Alternatives to Central Air
Central air is one of the best inventions created by man, but it’s also expensive, and not everyone can afford to have it installed in their home. Believe it or not, people at one time did live without this marvel of modern technology, and somehow they made it through. There are several alternatives to central air for people who don’t have it, or don’t want to use it.
Long before there was forced central air, people were sitting in front of fans and letting the moving breeze cool them down. Fans come in all shapes, sizes, and powers. For example, you can have a small personal fan, a larger box fan for more coverage, or even a giant window fan that will feel like a hurricane in your bedroom. I grew up with a window-mounted fan and can remember turning it on and feeling like a jet pilot going Mach 6.
On the more advanced end of the spectrum, there is also a whole house fan. This type is installed in the ceiling of the upper level to push hot air into the attic, where it filters out with the use of gable vents or something similar. If you live in an area where the outside air is cooler in the mornings and evenings, this is definitely a substitute to consider.
The Window Unit
Window AC units can be a perfect choice for smaller homes, but they can still provide an energy-saving substitute for central air even in bigger homes.

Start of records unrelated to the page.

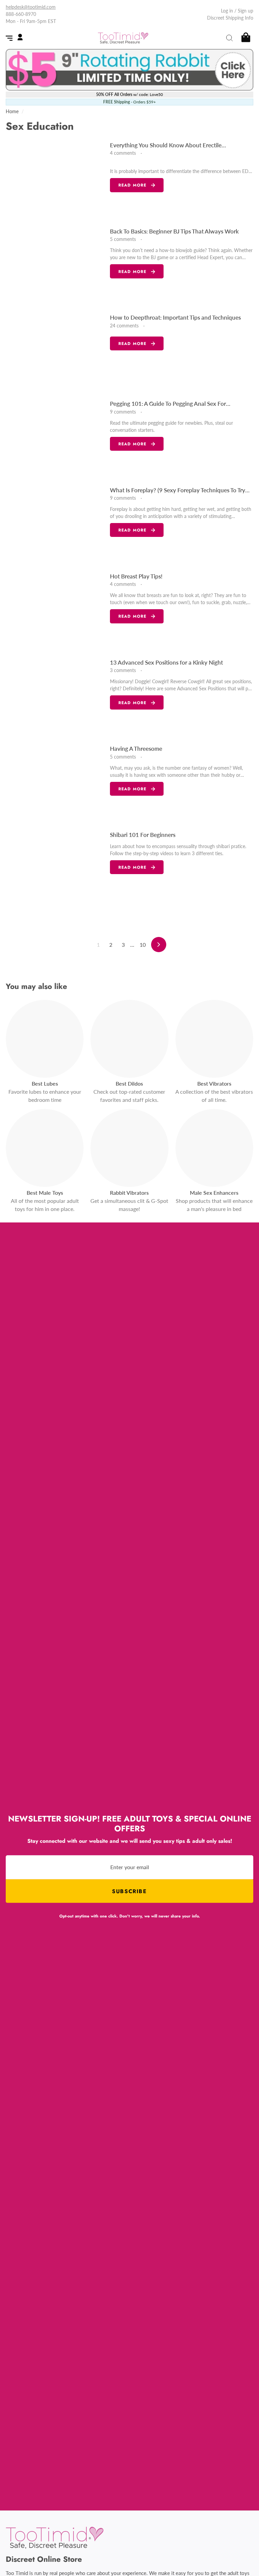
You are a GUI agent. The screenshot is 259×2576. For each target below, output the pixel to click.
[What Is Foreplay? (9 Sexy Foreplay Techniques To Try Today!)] (55, 523)
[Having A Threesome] (55, 781)
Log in (227, 11)
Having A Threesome (136, 748)
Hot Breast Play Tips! (136, 576)
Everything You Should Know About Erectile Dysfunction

Window-mounted AC units actually use less energy than central air. While this is true, it’s a little more complicated than it seems. Forced air systems do have more energy-efficient units than window AC units, but the whole system loses something along the way. Bad ductwork and lack of insulation can lead to big leaks in the hot and cold air being pumped around your home, so the unit has to work harder to maintain the temperature you want. Central air is also designed to keep your entire home cool, which is great until you consider that it is also cooling the home when you’re not there and cooling rooms whether you’re using them or not. This ultimately results in the unit using more energy overall than a few window air conditioners installed in key rooms throughout the home.
I like to think of geothermal energy as coming straight from Mother Nature. An elaborate underground array of piping takes room-temperature water and cools it by traveling below ground where the temperatures are constant. This allows the water to be cool in the summer and warm in the winter. The water then goes back up to the home, where it creates colder air and that air is blown through the home by a fan. A geothermal system replaces both the heating and cooling systems, and while it’s a high upfront cost, it saves considerable money in the long run.
If you live in a dry climate like Arizona or Texas, an evaporative cooler might be for you. It’s like a humidifier that uses water to cool the air and then expels it throughout the home. If you live in a humid state, avoid this like the plague, as it can just make matters worse. Evaporative coolers use about three gallons of water per day and can be either freestanding or window units.
The summer heat can be brutal, especially for people who don’t have central air, but you can beat the heat if you choose some of these simple alternatives.